Khitai est un royaume insulaire. Peu de personnes le quittent vraiment. On enseigne aux gens du peuple que les cheng-li, les blancs qui vivent à l’extérieur de la Grande Muraille, sont des cannibales. Leur première réaction vis-à-vis de telles personnes risque fort d’être la peur. Ceux qui partent sont souvent des érudits et des sorciers. La plupart des Khitans ont la peau jaune, les cheveux noirs et les yeux bridés. Pour les étrangers, ils adorent d’étranges dieux et démons. Leurs prêtres ont la spécificité d’avoir la tête rasée. Généralement les Khitans ont le goût du spectacle et de la tradition. Ils se distinguent également par leur savoir et leur sagesse, leur connaissance des traditions anciennes et des contes populaires. Les Khitans vivent dans des huttes en bambou aux toits de bardeaux et de torchis.​

Jade et art

​Les nobles Khitans aiment porter des articles et des ornements de cérémonie qui relèvent pour la plupart d’un artisanat très raffiné. Les motifs les plus utilisés représentent généralement des dragons enroulés, des éléphants chargeant des tigres ou encore des ours. Le jade est particulièrement utile aux Khitans. Ils considèrent que cette pierre est l’essence du ciel et de la terre combinés. C’est pourquoi, presque tous les objets utilisés dans les rituels sont fabriqués à partir de jade. Pour eux, cette pierre est plus précieuse ​que l’or. Si l’empereur envoie un noble ou un érudit dans le cadre d’une mission ou d’un devoir royal, ce​ dernier se voit remettre une sorte de tablette de jade pour prouver qu’il accomplit un travail de la plus ​haute importance, quasi divin. Le bronze est également beaucoup utilisé au Khitai. Par exemple, les nobles ont l’habitude d’inscrire certains ​ordres à leurs serviteurs sur des bols faits de ce métal. Ou encore, les grandes conquêtes militaires ou les victoires diplomatiques sont également commémorées et gravées sur du bronze.​

Vêtements khitans

​Les gens ont pour coutume de s’habiller de longues vestes en soie à col haut et de pantalons brodés.
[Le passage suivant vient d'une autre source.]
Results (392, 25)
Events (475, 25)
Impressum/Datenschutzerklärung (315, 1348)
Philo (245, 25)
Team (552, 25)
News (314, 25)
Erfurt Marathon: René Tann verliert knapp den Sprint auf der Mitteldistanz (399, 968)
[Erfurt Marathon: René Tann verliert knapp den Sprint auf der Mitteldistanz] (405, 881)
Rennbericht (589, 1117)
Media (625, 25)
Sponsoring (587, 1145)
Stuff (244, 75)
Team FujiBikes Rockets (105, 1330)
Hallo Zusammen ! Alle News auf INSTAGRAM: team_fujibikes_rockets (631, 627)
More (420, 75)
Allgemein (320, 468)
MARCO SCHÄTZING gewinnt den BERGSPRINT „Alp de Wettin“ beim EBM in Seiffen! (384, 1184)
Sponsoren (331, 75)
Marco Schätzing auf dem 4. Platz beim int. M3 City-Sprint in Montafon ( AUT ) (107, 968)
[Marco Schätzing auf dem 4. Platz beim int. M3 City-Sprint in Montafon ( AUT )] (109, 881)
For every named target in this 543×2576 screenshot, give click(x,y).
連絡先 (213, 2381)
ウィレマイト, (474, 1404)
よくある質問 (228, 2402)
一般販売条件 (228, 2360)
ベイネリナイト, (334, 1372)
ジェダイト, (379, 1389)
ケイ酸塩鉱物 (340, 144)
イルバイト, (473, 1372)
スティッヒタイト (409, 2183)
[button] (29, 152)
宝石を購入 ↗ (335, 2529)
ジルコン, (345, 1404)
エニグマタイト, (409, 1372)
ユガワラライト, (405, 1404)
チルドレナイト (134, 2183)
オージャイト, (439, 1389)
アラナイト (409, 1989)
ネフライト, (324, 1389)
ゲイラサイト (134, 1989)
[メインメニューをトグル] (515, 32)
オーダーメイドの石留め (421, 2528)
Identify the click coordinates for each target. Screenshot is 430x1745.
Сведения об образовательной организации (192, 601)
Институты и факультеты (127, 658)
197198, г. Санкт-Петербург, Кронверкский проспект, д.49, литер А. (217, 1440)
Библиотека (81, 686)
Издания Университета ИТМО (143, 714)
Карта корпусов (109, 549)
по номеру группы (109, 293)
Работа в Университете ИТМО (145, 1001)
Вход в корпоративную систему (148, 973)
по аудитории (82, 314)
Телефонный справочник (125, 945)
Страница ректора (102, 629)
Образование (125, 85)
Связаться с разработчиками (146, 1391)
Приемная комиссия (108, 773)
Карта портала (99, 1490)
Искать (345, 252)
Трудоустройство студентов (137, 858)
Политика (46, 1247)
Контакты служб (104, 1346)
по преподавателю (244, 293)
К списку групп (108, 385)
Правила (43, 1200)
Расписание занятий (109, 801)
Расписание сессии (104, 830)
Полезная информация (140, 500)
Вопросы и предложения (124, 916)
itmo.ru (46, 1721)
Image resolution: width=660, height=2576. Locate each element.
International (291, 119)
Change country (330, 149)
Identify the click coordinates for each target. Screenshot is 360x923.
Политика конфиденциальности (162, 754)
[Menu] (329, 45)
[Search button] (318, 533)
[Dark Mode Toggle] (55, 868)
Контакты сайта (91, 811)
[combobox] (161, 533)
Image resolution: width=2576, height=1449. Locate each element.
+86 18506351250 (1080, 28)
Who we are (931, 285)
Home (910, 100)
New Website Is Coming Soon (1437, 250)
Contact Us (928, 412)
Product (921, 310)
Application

Les femmes aiment fixer leurs cheveux dans des coiffures compliquées. Les gens du peuple ont interdiction de porter des épées. Ils ont donc appris à se battre à mains nues, en utilisant des techniques martiales transmises à travers les lignées familiales. Les nobles s’habillent de la même manière mais leur tenue est faite d’étoffes plus travaillées. La soie et le coton sont des matériaux courants pour les vêtements khitans.​

Statut social

​Le Khitai a une longue et riche tradition de noblesse et de hiérarchie de classe. Au sommet de la hiérarchie se trouve l’empereur, appelé Huangdi. Il est soutenu par sept conseillers. Certains pensent que l’Empereur n’est qu’une figure et que ce sont les sept conseillers qui prennent réellement les décisions. Les sept conseillers sont composés ainsi : trois huangs (rois-dieux) et quatre di (rois-sages). Le titre d’empereur est transmis de père en fils, mais pas nécessairement au fils aîné. De plus, la politique khitane autorise les changements dans la dynastie, de sorte que les empereurs peuvent également être remplacés par des chefs rebelles efficaces. En règle générale, les titres royaux ou officiels d’une dynastie ne sont pas reportés à la dynastie suivante, puisque ce sont les ennemis des personnes au pouvoir qui prennent les rênes. Sinon, de manière générale, les titres sont héréditaires jusqu’à 26 générations. Sous l’empereur se trouvent les nobles ou zhuhou. Les nobles sont classés selon la hiérarchie suivante : gong (prince), mingong ou kung (duc), hóu (marquis), peh ou (comte), tszi (vicomte), et nan (baron).​

Si un noble gouverne réellement un lieu, le nom de cet endroit apparaît dans son titre. Le fils aîné d’une famille hérite du titre de son père et conserve le même rang. Les autres fils, ainsi que les concubines et les maîtresses, reçoivent un titre d’un rang inférieur à celui de l’homme concerné. Les ducs doivent prêter assistance à l’empereur en cas d’urgence. Bon nombre de ces titres sont accordés pour des mérites militaires et non par hérédité. Il peut donc être plus ou moins facile pour un Khitan d’accéder à la classe des nobles en comparaison à la plupart des autres peuples. Les nobles pratiquent l’équitation et les arts guerriers à la chasse. Comme la plupart des Khitans, les nobles apprécient particulièrement toute sorte de rituels. L’élite de cette société aime la musique, en particulier les clochettes et les carillons. Les gens de ce peuple respectent les relations familiales par-dessus tout, cette unité sociale étant utilisée​ pour maintenir les distinctions de statut social. Sous la noblesse se trouve l’aristocratie, l’oing. Ce sont souvent des fonctionnaires de la Cour affectés à des nobles, des généraux (qingche duwei), des commandants (qi duwei), des officiers (yunqiwei) et des chevaliers (enqiwei). Les plus jeunes fils des barons font également partis de ce rang. Tout membre de la noblesse ou de l’aristocratie peut être appelé gongzi.​

Sous l’aristocratie se rangent les daifus. Ces hommes sont généralement des sages ou des médecins. A l’image de ce qui a été dit précédemment, les plus jeunes fils de l’aristocratie font partis de ce rang social. Il en est de même pour les fonctionnaires de la Cour affectés à l’aristocratie. Les membres du daifu peuvent également être des marchands et des domestiques.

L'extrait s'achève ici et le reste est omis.